The presence of an additional LET in most patients probably contributed to the good results in the different parameters of graft maturation and integration on MRI investigated in the current study. In a previous study, the MRI appearance of quadrupled semitendinosus tendon ACL grafts at 1 year postoperatively showed better incorporation and maturation when combined with LET. ⁸

In the current cohort, the mean tunnel enlargement was 5.06% ± 44.6%, ranging from −52% to +69%. This is consistent with a previous report of low levels of tunnel enlargement using 4-strand semitendinosus tendon grafts with adjustable cortical suspensory fixation for ACLR. Biset et al ⁴ recently reported a mean of 13% of tunnel widening in 149 patients receiving an all-inside ACLR with semitendinosus tendon autograft.

Limitations

The present study has several limitations. First, there was no comparison group. Also, it is a retrospective study design without the recording of preoperative variables further studied as PROMs or baseline radiographic characteristics on alignment or limb-length comparisons. Preoperative radiographs were not used to determine bone age, but instead a Tanner stage assessment was performed.

The small sample size did not allow for subgroup analysis, which affected the generalizability of the findings.

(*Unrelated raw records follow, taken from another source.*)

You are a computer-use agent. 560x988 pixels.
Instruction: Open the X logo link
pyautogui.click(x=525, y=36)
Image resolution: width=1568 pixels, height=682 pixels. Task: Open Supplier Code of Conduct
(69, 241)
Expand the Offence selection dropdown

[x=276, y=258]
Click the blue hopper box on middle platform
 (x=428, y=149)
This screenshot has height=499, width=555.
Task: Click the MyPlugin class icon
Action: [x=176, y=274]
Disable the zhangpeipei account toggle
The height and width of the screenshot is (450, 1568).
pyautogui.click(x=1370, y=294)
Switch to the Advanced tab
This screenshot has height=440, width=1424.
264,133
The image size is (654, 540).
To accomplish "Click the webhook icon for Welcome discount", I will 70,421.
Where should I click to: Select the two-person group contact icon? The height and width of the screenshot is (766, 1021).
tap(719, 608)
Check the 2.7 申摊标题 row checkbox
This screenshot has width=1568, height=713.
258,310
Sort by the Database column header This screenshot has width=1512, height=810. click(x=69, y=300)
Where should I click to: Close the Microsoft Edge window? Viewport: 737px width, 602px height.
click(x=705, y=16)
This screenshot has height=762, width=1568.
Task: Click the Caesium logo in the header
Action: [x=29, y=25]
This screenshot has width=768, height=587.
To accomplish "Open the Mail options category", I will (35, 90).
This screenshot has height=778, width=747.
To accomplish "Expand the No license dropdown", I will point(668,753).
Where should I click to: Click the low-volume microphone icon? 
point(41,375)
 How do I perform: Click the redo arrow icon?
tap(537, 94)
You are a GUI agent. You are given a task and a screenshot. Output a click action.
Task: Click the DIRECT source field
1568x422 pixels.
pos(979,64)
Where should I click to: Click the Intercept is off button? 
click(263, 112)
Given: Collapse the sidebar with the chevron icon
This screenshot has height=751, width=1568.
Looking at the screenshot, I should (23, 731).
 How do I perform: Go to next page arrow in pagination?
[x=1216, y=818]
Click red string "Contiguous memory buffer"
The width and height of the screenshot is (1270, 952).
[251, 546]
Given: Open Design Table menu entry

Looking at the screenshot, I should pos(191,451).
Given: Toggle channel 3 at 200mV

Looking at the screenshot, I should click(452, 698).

In addition, some patients did not undergo radiological follow-up but were asymptomatic and had no clinical signs of deformity. Finally, the PASS was based on previously published data rather than being derived from the cohort studied. ³⁴

Conclusion

The limited transphyseal technique used in this study demonstrated good functional outcomes and acceptably low graft failure and reoperation rates. Although angular deformities and limb-length discrepancies occurred in 15.8% of patients, the severity of growth disturbance was mild and asymptomatic, and no patients required guided growth intervention or corrective osteotomy.